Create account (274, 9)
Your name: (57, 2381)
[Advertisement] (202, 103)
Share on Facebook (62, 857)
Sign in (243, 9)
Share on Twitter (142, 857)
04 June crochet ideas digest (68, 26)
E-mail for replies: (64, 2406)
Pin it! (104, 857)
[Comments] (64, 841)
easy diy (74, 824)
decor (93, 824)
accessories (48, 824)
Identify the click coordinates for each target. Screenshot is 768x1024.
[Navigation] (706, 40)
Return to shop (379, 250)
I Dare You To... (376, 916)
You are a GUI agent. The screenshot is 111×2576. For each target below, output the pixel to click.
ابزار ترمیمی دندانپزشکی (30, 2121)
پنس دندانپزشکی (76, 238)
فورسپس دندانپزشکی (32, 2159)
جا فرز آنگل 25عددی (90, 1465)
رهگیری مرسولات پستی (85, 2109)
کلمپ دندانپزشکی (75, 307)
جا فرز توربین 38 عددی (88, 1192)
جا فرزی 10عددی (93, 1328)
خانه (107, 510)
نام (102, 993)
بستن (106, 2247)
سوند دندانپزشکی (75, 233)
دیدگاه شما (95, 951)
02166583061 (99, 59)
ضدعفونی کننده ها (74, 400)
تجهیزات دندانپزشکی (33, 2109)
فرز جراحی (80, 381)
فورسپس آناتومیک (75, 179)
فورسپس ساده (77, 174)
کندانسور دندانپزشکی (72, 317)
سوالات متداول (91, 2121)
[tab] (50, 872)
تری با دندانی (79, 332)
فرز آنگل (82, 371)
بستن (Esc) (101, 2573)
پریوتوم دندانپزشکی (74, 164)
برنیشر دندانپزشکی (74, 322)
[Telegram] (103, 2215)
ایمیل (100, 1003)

◆ ◆ ◆ ◆ ◆ ◆ ◆

- Description of the task
The listing above holds a line with "Sign in (243, 9)" and a line with "accessories (48, 824)". Print the stretch from the first through the second, exactly and alone.

- Answer area
Sign in (243, 9)
Share on Twitter (142, 857)
04 June crochet ideas digest (68, 26)
E-mail for replies: (64, 2406)
Pin it! (104, 857)
[Comments] (64, 841)
easy diy (74, 824)
decor (93, 824)
accessories (48, 824)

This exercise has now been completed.